Both children have cercarial dermatitis, commonly known as swimmer's itch. This is a hypersensitivity reaction that occurs after exposure to schistosome larvae in freshwater lakes. Schistosome eggs (of trematodes, genera Schistosoma and Trichobilharzia) are passed into freshwater lakes via bird feces. The eggs hatch and develop into the larval stage called miracidia, which infect their intermediate host, freshwater mollusks. The miracidia transform into a second larval form called cercaria, which leave the mollusks and infect birds either by being ingested or penetrating their skin. Cercaria can also penetrate human skin and may infect persons swimming in infested water. The cercaria are unable to complete their life cycle in humans and die in the epidermis.

Although most common in the Great Lakes region of the United States, outbreaks occur during the summer months throughout the world.
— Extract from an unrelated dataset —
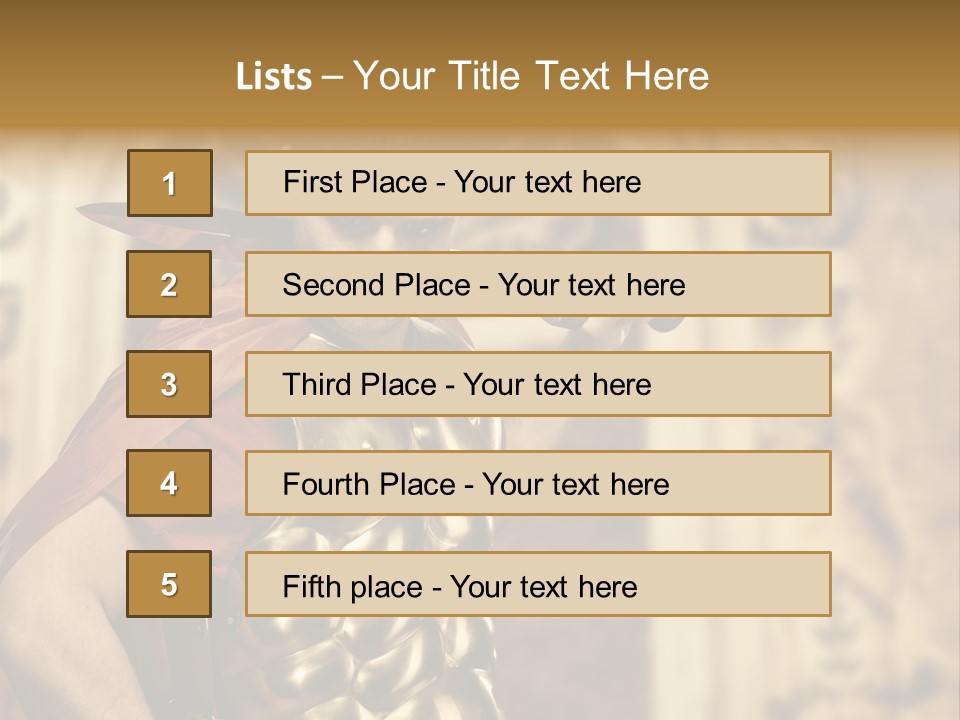Select the number 2 box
As the skin dries and the cercaria penetrate the epidermis, patients often describe the initial itching sensation. Small macules may be visible transiently at the site of penetration. Several days to 2 weeks after initial exposure, a mild to moderately pruritic, erythematous, papular, sometimes pustular eruption develops on any skin that had been exposed to infested water. In sensitized persons, the eruption develops within hours of exposure. The onset and intensity of the eruption correspond to the degree of sensitization. The rash peaks within 48 to 72 hours and usually resolves within 1 week.

Treatment is supportive and consists of oral and topical antihistamines and topical corticosteroids. Anthelmintic therapy is not indicated for this self-limited condition.

Preventive measures include avoiding exposure to fresh water that contains mollusks and toweling off immediately after swimming (since penetration into the skin occurs during evaporation).